46      La République italienne fait également observer que l’article 1er, paragraphes 2 et 3, de l’annexe III du statut, qui réglemente le lieu de publication de l’avis de concours et le délai pour introduire des candidatures à un concours, ne fournit aucun élément sur les langues dans lesquelles l’avis doit être publié. Au contraire, l’article 4 du règlement n° 1 prévoirait que les règlements et les autres textes de portée générale doivent être rédigés dans toutes les langues officielles.

47      En second lieu, la République italienne fait valoir que l’indication dans l’avis de vacance litigieux de seulement deux langues comme langues de travail au CESE serait contraire à l’article 1er du règlement n° 1 selon lequel toutes les langues nationales des États membres ont le rang de langue officielle et de langue de travail. Cette limitation introduirait, en outre, une hiérarchie entre les langues des États membres contraire à cet article.

48      Cette limitation ne serait pas non plus justifiée par l’article 6 du règlement n° 1. Certes, il est vrai que cette disposition permettrait aux institutions de déterminer les modalités d’application du régime linguistique dans leurs règlements intérieurs. Toutefois, cette faculté ne concernerait que le fonctionnement interne des institutions et non le déroulement des concours externes visant à recruter le personnel appelé à travailler au service des institutions. De plus, aucune institution n’aurait, jusqu’à présent, adopté de règlement prévoyant l’usage de langues spécifiques en son sein et encore moins l’usage de l’allemand, de l’anglais ou du français, la seule exception étant prévue pour la Cour de justice qui fait délibérément l’objet d’une mention spéciale à l’article 7 du règlement n° 1.

49      Le Royaume d’Espagne considère que l’article 6 du règlement n° 1 permettrait aux institutions de déterminer les modalités d’application du régime linguistique dans leurs règlements intérieurs. Cependant, il ajoute, en premier lieu, qu’il n’existerait pas de règles écrites indiquant que l’allemand, l’anglais et le français sont les langues de travail internes. En deuxième lieu, l’avis de vacance litigieux ne serait pas destiné qu’au personnel des institutions. En troisième lieu, il existerait une jurisprudence de la Cour qui interdirait l’établissement de priorités entre les langues (arrêt de la Cour du 2 avril 1998, EMU Tabac e.a., C‑296/95, Rec. p. I‑1605, point 36).

§ **DONNÉES ENREGISTRÉES**
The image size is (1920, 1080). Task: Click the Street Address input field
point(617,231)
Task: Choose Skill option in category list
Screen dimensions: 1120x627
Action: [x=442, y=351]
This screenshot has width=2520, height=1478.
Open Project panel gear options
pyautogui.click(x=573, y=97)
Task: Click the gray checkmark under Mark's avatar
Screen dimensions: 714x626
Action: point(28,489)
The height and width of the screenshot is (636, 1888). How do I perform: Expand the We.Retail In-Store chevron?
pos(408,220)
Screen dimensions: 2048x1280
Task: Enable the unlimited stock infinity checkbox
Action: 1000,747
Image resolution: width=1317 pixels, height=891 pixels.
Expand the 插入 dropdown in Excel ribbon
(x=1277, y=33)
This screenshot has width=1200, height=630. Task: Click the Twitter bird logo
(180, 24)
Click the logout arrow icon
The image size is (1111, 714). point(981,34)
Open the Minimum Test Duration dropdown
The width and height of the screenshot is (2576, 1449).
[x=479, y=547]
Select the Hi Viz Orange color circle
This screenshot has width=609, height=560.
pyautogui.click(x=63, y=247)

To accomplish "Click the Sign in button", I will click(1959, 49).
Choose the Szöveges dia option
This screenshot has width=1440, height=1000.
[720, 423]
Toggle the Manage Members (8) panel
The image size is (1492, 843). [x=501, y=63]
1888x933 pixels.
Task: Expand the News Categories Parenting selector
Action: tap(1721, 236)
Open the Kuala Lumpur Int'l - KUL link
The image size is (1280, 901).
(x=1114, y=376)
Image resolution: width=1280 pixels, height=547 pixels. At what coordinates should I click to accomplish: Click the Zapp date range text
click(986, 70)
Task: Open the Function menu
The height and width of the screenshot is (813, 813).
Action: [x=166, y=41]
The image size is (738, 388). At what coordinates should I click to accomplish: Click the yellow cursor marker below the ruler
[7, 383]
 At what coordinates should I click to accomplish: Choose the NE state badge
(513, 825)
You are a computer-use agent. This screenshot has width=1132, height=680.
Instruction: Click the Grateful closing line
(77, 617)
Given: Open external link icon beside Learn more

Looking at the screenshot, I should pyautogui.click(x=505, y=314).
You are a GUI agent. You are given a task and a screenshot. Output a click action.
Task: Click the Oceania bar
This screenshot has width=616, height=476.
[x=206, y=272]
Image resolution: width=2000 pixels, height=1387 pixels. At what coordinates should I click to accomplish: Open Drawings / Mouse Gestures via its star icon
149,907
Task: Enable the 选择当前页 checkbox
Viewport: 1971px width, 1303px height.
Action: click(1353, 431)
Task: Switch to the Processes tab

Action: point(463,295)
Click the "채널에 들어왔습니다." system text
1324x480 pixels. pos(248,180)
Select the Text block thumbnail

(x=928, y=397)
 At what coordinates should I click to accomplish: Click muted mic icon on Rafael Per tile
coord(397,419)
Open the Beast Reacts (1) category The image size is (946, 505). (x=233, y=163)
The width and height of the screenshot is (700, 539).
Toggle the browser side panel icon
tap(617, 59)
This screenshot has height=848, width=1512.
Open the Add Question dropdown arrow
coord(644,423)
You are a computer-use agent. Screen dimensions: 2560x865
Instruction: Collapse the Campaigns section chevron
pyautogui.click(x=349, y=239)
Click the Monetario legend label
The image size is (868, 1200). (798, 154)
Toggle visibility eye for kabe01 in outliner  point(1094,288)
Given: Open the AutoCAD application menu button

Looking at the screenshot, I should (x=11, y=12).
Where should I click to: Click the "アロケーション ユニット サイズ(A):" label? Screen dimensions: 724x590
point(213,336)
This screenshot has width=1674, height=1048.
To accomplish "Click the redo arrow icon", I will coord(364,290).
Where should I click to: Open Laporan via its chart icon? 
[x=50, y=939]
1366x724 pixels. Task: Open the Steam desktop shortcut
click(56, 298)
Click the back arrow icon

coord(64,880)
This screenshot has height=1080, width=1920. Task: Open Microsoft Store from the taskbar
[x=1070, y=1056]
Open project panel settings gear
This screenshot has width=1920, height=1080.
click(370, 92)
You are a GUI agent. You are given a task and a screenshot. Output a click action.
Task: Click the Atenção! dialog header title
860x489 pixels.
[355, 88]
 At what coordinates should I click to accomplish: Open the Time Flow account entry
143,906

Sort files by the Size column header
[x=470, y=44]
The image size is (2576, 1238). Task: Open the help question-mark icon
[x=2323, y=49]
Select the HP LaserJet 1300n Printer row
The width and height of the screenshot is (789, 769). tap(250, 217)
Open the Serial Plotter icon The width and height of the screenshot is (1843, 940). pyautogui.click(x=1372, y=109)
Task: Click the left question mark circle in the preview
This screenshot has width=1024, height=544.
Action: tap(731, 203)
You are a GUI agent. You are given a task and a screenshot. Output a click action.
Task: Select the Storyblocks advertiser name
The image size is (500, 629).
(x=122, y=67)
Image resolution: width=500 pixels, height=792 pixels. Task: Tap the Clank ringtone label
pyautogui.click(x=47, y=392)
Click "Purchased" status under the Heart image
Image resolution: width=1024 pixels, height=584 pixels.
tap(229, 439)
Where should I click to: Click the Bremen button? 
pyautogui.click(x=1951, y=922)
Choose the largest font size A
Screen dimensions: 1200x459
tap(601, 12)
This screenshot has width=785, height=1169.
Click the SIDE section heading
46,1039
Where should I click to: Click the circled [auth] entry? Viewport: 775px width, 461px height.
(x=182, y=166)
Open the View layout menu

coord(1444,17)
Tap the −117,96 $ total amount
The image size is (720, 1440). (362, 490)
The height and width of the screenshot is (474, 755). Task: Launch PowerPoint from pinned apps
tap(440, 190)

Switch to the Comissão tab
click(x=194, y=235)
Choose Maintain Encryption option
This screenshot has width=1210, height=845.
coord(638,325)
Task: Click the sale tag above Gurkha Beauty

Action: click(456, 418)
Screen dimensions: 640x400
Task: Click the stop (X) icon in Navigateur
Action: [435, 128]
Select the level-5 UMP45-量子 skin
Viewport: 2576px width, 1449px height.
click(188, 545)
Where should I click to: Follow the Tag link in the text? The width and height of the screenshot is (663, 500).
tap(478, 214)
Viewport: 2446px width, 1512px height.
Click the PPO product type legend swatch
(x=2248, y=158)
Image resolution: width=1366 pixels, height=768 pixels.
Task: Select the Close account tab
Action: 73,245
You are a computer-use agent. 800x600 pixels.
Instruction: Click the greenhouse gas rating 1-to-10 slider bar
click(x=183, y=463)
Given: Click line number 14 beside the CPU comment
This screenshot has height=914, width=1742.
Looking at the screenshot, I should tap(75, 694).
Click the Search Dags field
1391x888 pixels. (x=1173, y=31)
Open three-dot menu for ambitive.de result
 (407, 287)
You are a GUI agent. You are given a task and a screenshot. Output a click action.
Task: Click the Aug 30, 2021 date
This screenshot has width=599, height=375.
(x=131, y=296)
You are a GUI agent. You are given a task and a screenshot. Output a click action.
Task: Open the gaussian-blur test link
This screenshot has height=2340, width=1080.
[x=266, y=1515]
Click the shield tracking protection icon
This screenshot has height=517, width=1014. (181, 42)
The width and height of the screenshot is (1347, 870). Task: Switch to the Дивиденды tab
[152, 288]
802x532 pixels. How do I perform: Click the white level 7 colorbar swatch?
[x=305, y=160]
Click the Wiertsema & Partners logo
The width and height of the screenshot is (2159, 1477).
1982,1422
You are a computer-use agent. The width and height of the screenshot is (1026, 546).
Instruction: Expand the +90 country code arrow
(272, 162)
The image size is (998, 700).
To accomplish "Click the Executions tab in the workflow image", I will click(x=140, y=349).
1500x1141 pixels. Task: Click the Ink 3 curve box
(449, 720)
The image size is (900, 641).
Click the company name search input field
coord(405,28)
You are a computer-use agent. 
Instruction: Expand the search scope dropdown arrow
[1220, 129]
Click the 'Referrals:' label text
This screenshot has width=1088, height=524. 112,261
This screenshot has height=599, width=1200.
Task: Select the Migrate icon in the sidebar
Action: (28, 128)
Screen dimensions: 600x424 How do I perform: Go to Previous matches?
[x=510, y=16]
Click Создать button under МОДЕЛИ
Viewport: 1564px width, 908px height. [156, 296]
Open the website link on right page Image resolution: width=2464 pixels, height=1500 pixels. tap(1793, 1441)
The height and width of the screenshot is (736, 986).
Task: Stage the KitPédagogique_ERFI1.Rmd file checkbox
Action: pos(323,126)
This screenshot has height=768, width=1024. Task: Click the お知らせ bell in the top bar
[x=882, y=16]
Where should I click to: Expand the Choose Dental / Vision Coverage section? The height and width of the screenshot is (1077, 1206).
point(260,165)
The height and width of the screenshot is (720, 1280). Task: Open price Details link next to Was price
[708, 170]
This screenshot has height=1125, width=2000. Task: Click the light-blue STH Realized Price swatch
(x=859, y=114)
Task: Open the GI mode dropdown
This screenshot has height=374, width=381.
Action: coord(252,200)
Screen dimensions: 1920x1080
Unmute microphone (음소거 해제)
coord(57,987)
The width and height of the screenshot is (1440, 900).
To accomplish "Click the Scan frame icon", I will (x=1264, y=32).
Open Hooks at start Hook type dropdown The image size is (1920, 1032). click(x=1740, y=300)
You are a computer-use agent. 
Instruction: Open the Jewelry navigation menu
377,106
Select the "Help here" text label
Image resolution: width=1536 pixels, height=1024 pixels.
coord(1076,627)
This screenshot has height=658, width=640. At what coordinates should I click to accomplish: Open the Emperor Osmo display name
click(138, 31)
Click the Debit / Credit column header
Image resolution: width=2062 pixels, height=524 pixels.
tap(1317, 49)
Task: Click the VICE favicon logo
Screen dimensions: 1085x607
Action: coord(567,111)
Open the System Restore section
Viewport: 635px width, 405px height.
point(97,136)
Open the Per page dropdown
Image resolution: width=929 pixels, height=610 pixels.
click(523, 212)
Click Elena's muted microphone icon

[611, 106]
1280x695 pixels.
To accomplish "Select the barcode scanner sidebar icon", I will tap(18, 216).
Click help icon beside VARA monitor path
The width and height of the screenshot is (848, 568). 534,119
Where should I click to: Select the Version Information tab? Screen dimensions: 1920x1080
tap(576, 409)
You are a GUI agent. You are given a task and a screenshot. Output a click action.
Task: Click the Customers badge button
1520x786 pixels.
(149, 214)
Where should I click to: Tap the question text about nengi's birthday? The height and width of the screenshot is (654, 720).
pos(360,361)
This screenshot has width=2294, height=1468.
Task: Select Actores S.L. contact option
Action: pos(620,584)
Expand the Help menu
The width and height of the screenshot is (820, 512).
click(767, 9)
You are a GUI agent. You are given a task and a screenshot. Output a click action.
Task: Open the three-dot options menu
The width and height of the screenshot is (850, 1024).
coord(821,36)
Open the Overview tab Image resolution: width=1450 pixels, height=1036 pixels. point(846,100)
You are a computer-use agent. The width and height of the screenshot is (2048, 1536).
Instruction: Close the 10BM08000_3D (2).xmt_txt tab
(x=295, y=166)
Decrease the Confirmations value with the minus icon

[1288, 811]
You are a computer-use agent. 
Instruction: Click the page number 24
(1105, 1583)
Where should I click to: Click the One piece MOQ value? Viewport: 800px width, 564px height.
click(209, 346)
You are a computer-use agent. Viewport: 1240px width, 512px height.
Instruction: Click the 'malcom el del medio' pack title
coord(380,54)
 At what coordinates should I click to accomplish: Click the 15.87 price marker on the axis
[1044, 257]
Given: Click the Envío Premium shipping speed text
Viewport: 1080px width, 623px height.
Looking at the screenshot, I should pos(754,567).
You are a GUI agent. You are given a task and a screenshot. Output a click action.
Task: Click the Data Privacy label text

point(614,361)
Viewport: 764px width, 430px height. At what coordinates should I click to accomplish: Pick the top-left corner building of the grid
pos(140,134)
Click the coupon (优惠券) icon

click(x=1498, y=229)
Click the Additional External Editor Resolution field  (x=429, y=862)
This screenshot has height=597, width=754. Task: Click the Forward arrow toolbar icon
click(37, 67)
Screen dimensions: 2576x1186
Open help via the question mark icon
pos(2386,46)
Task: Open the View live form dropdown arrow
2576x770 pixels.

§ **CONSIGNE 1**
Dans l'extrait, relevez tous les articles du règlement n° 1 qui sont cités.
§ **CONSIGNE 2**
Modifiez le passage de l'extrait compris entre « 46      La République italienne » et « les langues officielles. », inclus, en mettant « République portugaise » à la place de « République italienne ».
La liste n'a aucun rapport avec l'extrait.

§ **RÉPONSE ATTENDUE 1**
Article 4, article 1er, article 6, article 7

§ **RÉPONSE ATTENDUE 2**
46      La République portugaise fait également observer que l’article 1er, paragraphes 2 et 3, de l’annexe III du statut, qui réglemente le lieu de publication de l’avis de concours et le délai pour introduire des candidatures à un concours, ne fournit aucun élément sur les langues dans lesquelles l’avis doit être publié. Au contraire, l’article 4 du règlement n° 1 prévoirait que les règlements et les autres textes de portée générale doivent être rédigés dans toutes les langues officielles.